Le projet Relia constitue notre contribution à la réalisation de l'objectif Education pour tous en 2015 et s'attache à la problématique de la qualité dans l'éducation de base en Afrique francophone subsaharienne. Il concerne plus particulièrement les enseignantes, dont la présence et la qualification sont nécessaires pour attirer et retenir les filles à l'école, et il vise le renforcement de la qualité professionnelle des institutrices en mettant à profit la souplesse et la puissance de diffusion des contenus numériques. Rassemblant d'importantes institutions et des ONG du Sénégal, des partenaires institutionnels et associatifs français ainsi que des partenaires privés, il est parrainé par Aïcha Bah Diallo, qui a été ministre de l'Education de Guinée puis sous directrice générale de l' éducation à l'Unesco et actuelle conseillère spéciale du Directeur Général de l'Unesco, et par Mamadou Ndoye, ancien ministre de l'éducation du Sénégal et actuel secrétaire exécutif de l'ADEA (Association pour le développement de l'éducation en Afrique).
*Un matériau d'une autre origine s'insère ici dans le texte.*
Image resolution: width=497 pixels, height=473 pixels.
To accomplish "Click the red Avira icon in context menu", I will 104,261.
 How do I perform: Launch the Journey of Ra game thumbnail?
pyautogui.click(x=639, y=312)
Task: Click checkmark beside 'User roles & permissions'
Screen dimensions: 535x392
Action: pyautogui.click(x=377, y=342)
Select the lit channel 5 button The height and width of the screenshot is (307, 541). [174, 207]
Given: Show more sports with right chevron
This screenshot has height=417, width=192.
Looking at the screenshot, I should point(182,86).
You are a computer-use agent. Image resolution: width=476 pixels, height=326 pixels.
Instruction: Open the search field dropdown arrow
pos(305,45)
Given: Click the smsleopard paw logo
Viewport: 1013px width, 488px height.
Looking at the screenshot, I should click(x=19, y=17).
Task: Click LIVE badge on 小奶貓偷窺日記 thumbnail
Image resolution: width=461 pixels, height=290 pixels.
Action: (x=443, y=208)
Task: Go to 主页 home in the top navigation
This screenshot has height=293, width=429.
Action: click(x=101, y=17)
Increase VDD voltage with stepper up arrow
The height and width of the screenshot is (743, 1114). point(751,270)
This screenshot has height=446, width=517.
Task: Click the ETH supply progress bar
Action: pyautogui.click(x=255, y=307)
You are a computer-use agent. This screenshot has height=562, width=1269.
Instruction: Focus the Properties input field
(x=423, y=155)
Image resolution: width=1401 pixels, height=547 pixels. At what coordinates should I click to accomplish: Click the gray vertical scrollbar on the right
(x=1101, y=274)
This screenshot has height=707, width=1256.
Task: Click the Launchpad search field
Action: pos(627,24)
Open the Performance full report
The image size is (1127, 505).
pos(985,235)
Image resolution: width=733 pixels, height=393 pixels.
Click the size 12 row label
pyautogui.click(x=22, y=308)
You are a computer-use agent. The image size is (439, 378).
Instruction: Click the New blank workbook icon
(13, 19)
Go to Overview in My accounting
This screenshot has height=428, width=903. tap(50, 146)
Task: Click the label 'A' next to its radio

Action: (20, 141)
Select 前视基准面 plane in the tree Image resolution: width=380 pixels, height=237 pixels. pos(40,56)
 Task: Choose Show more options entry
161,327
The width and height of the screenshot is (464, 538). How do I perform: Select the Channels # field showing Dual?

Retenus par leurs obligations, ils saluent votre initiative et souhaitent à votre colloque tout le succès qu'il mérite. Je tiens à souligner combien le travail effectué par l'ADEA, et tout particulièrement par son Groupe de travail sur la participation féminine et son Forum des éducatrices africaines ont été source de réflexion et d'inspiration pour le projet Relia.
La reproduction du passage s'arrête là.